Saved entries:
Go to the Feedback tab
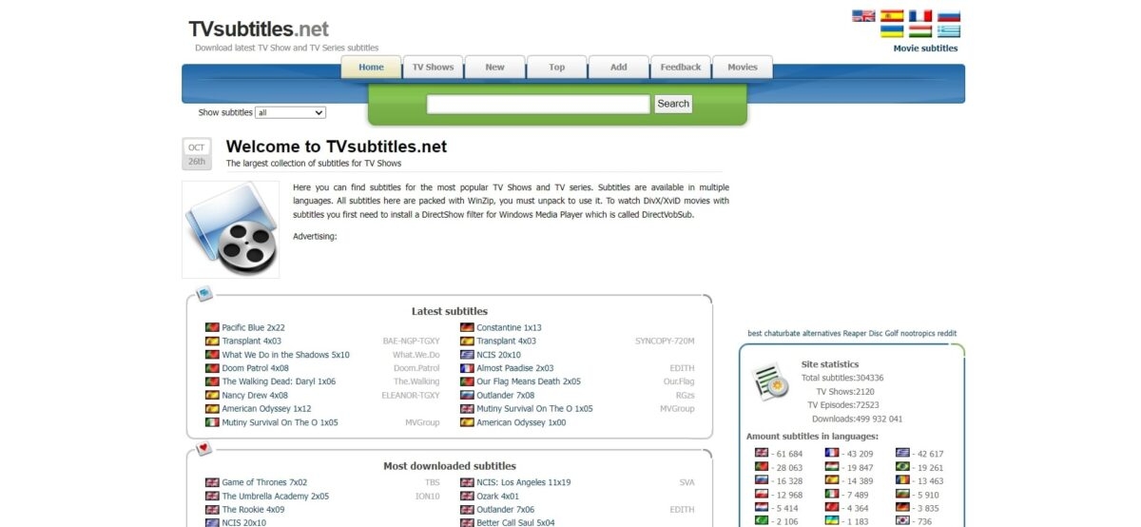Image resolution: width=1141 pixels, height=527 pixels. (x=680, y=68)
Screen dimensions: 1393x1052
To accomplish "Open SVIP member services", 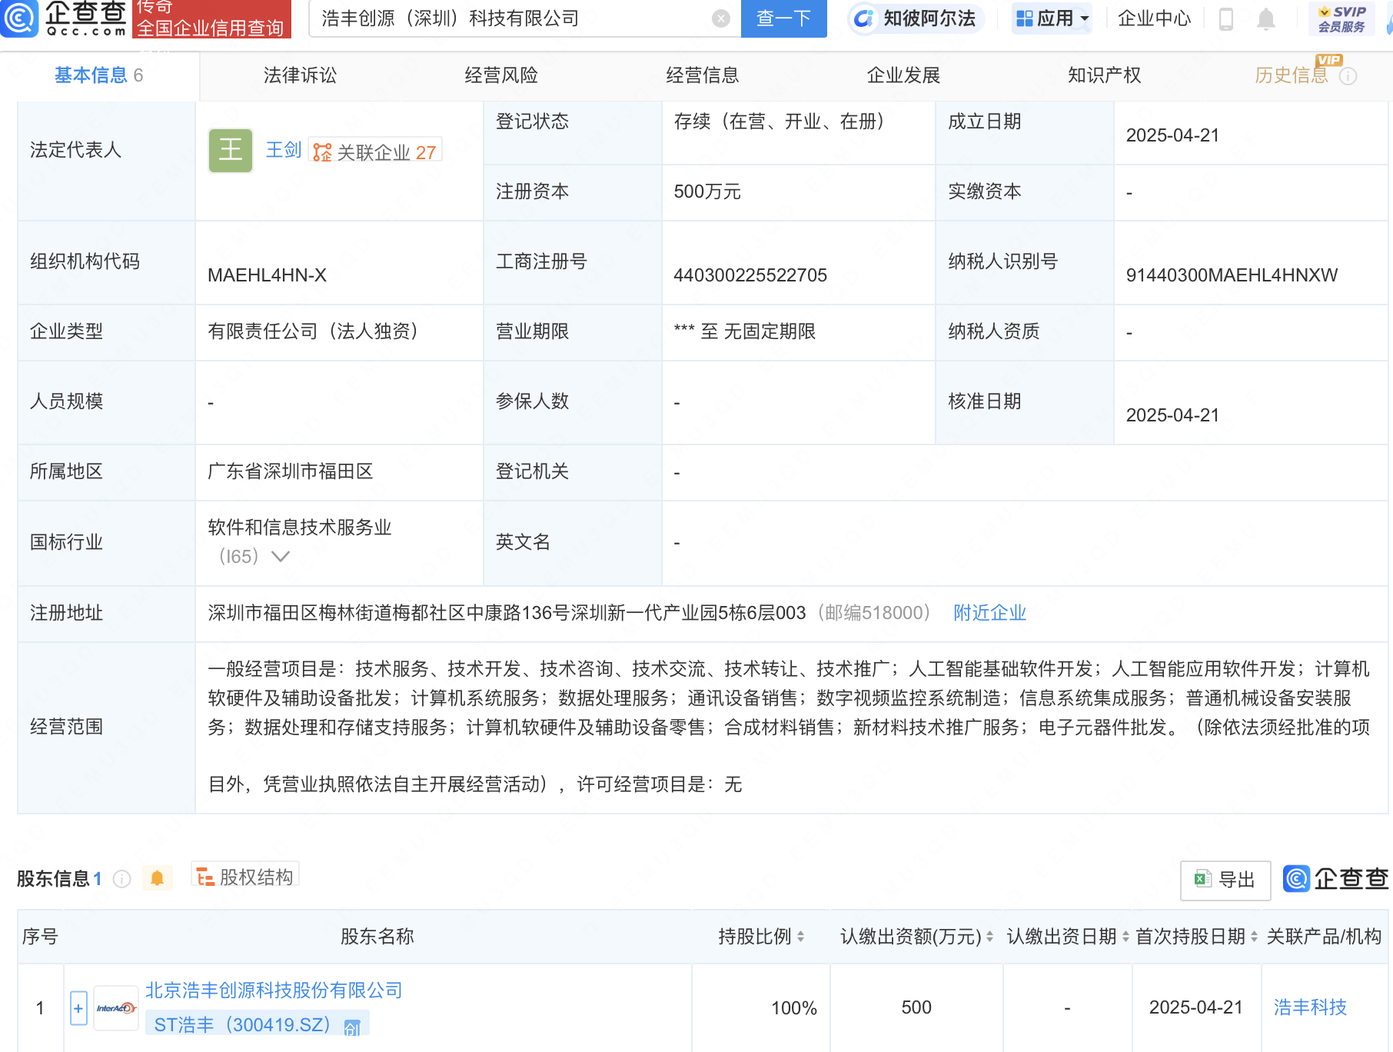I will tap(1341, 18).
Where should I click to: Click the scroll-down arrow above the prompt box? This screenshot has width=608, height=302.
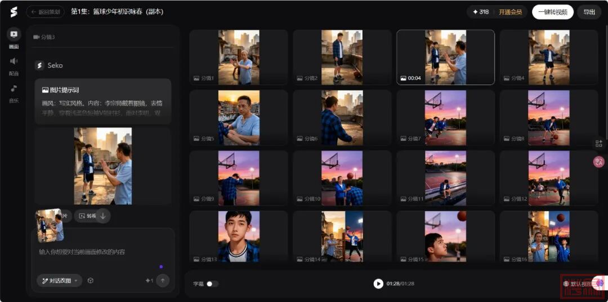[103, 216]
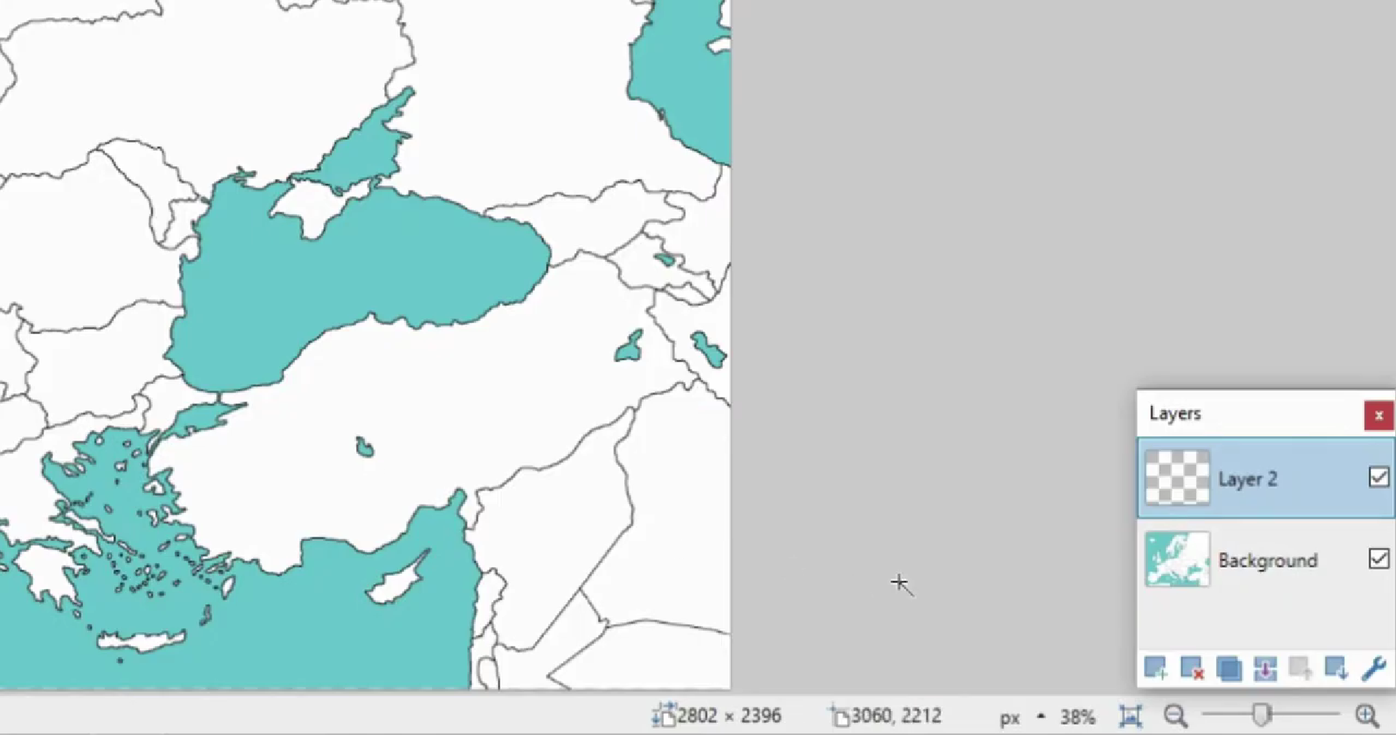Fit image to window icon
Image resolution: width=1396 pixels, height=735 pixels.
[1130, 716]
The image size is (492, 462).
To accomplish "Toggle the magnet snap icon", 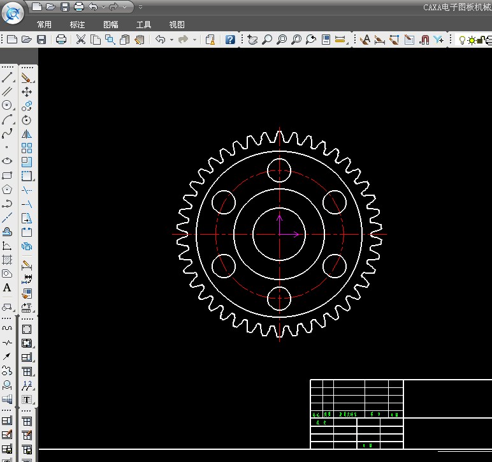I will pyautogui.click(x=424, y=40).
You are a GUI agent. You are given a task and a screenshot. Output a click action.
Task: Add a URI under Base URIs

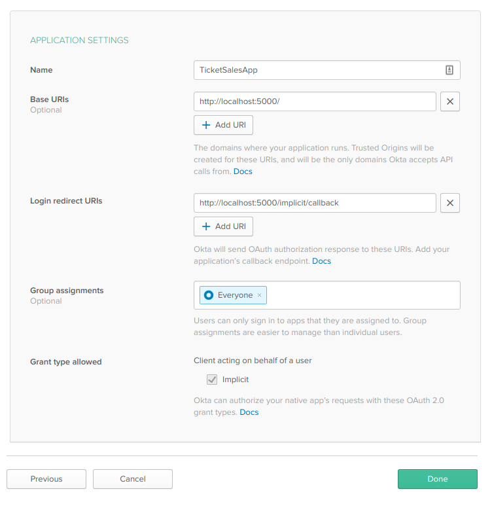pyautogui.click(x=223, y=125)
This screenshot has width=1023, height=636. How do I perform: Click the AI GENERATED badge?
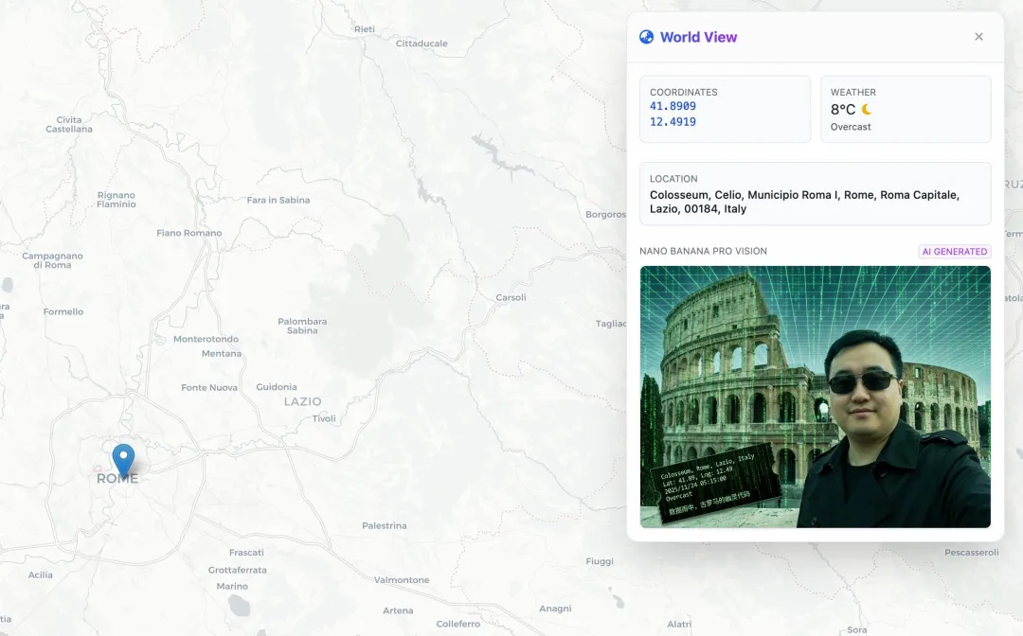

### Prompt
Beginning with the line that contains "Task: Add a URI under Base URIs", repeat every remaining line of the data exactly, the last line included, and omit pictures.

### Answer to this task
Task: Add a URI under Base URIs

pyautogui.click(x=223, y=125)
This screenshot has width=1023, height=636. How do I perform: Click the AI GENERATED badge?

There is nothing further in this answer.